## Task directions
Reproduce the entries below from the line with "You are a computer-use agent." up to and including the last line, including their requests, but scale every coordinate in the answers by 2.4, rounding to whole numbers with halves going up. Leave the pictures out.

Rows from a dataset
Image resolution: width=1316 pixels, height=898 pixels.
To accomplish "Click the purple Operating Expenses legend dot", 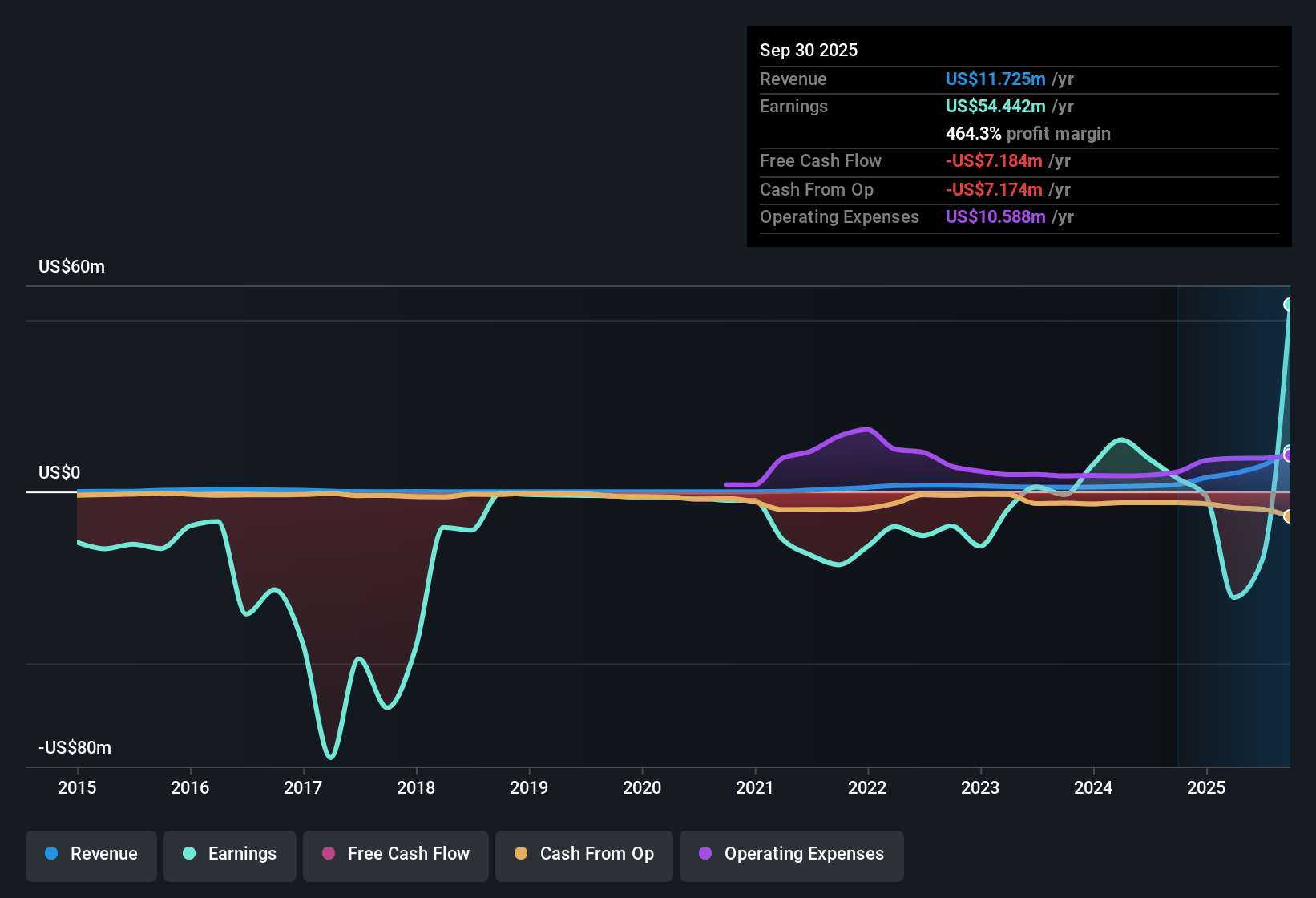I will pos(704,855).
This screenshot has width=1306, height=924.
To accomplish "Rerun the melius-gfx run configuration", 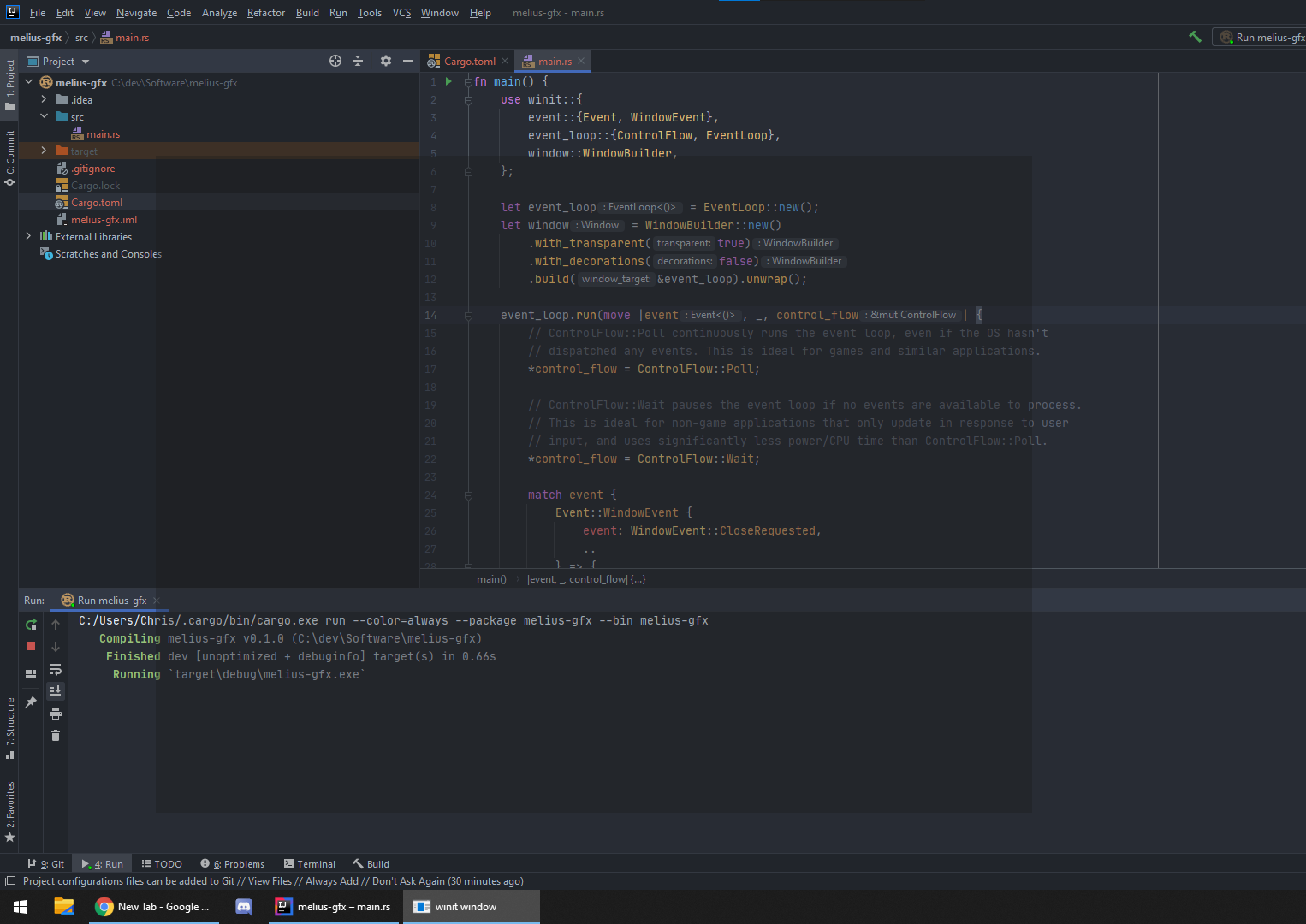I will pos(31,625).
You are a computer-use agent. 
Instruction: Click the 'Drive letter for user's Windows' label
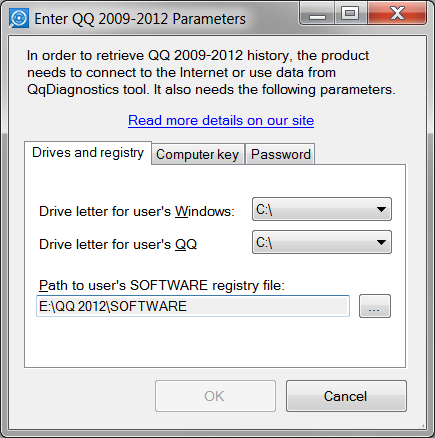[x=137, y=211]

## Result of the task
You are a computer-use agent. 
Instruction: Click the 'Drive letter for user's Windows' label
[x=329, y=506]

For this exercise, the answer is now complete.